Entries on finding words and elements
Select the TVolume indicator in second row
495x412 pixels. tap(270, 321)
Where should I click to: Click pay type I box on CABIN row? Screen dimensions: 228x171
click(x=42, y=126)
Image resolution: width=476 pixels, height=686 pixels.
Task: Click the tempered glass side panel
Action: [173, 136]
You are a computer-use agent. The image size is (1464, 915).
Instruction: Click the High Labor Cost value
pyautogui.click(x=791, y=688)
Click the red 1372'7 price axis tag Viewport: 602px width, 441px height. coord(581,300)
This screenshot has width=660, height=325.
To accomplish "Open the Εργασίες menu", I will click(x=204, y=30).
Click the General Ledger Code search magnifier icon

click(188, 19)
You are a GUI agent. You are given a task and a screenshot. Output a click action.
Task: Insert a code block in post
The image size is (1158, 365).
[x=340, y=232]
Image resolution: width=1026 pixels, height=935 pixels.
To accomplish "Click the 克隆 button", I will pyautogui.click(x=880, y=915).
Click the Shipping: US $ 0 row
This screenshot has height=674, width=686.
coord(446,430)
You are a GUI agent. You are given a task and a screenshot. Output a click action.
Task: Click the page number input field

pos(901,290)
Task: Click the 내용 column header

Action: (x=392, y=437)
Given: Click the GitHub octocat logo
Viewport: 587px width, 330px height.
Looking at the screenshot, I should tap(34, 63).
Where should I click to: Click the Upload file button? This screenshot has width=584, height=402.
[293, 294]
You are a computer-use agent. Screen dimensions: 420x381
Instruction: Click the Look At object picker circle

What to work on -
Retype every line of the records above with no changes.

The response -
Select the TVolume indicator in second row
495x412 pixels. tap(270, 321)
Where should I click to: Click pay type I box on CABIN row? Screen dimensions: 228x171
click(x=42, y=126)
Image resolution: width=476 pixels, height=686 pixels.
Task: Click the tempered glass side panel
Action: [173, 136]
You are a computer-use agent. The image size is (1464, 915).
Instruction: Click the High Labor Cost value
pyautogui.click(x=791, y=688)
Click the red 1372'7 price axis tag Viewport: 602px width, 441px height. coord(581,300)
This screenshot has width=660, height=325.
To accomplish "Open the Εργασίες menu", I will click(x=204, y=30).
Click the General Ledger Code search magnifier icon

click(188, 19)
You are a GUI agent. You are given a task and a screenshot. Output a click action.
Task: Insert a code block in post
The image size is (1158, 365).
[x=340, y=232]
Image resolution: width=1026 pixels, height=935 pixels.
To accomplish "Click the 克隆 button", I will pyautogui.click(x=880, y=915).
Click the Shipping: US $ 0 row
This screenshot has height=674, width=686.
coord(446,430)
You are a GUI agent. You are given a task and a screenshot. Output a click action.
Task: Click the page number input field

pos(901,290)
Task: Click the 내용 column header

Action: (x=392, y=437)
Given: Click the GitHub octocat logo
Viewport: 587px width, 330px height.
Looking at the screenshot, I should tap(34, 63).
Where should I click to: Click the Upload file button? This screenshot has width=584, height=402.
[293, 294]
You are a computer-use agent. Screen dimensions: 420x381
Instruction: Click the Look At object picker circle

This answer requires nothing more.